*PASSAGE SHOWN*:
______________________________
ADIFF presents Mountains May Depart
Quote: “An extraordinary performance by Zhao Tao is the beating heart of Jia Zhang-ke’s ambitious, time-jumping, continent-straddling drama” – Robbie Collin, The Telegraph
Jia Zhang-ke’s Mountains May Depart is a mysterious and, in its way, staggeringly ambitious piece of work from a filmmaker whose creativity is evolving before our eyes. It starts by resembling a classic studio picture from Hollywood, the sort of thing George Stevens or Douglas Sirk might have made, or perhaps something like Mu Fei’s Chinese classic Spring In A Small Town. Then it morphs into a futurist essay on China’s global diaspora and its dark destiny of emotional and cultural alienation. In this movie, the boundaries are getting pushed, visibly, between the opening and closing credits.
______________________________
*RECORDED DATA*:
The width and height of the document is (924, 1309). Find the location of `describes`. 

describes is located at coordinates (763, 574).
______________________________
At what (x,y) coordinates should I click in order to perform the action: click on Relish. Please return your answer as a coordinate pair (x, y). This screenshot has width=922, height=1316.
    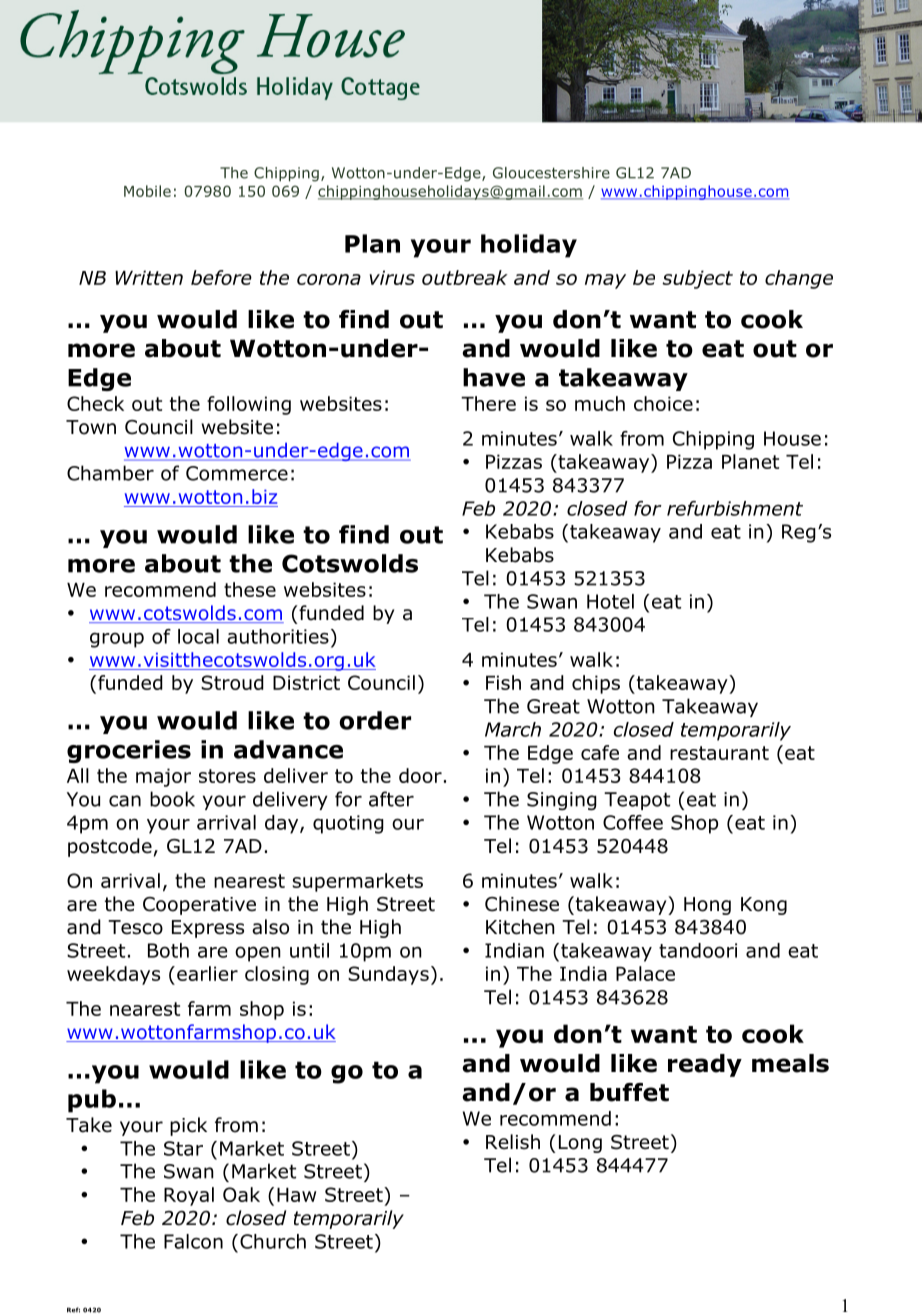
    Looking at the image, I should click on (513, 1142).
______________________________
*GIVEN INSTRUCTION 1*:
In the film description, whose performance does Robbie Collin call the beating heart of the drama?
*GIVEN INSTRUCTION 2*:
Sum up the film description in two sentences.
*GIVEN INSTRUCTION 3*:
Write the next paragraph of the film description, continuing after its final sentence.

*FINAL ANSWER 1*:
Zhao Tao's performance.

*FINAL ANSWER 2*:
ADIFF presents Jia Zhang-ke's Mountains May Depart, a mysterious and ambitious drama that Robbie Collin of The Telegraph says is driven by an extraordinary performance from Zhao Tao. The film begins like a classic Hollywood studio picture, then turns into a futurist essay on China's global diaspora and its emotional and cultural alienation.

*FINAL ANSWER 3*:
His movie is split into three parts, taking place in 1999, in 2014 and in 2025. Jia’s wife Zhao Tao gives a superb performance as Tao, a young woman who is dating a coal-miner Liang (Liang Jingdong). But Tao is also being courted by the impossibly conceited Jingsheng (Zhang Yi). They later have a child that Jingsheng insists on naming “Dollar”. Meanwhile, the devastated Liang moves away, but later in 2014 they are all to meet again, and later again in 2025, when Dollar is a twenty-something college dropout in Australia.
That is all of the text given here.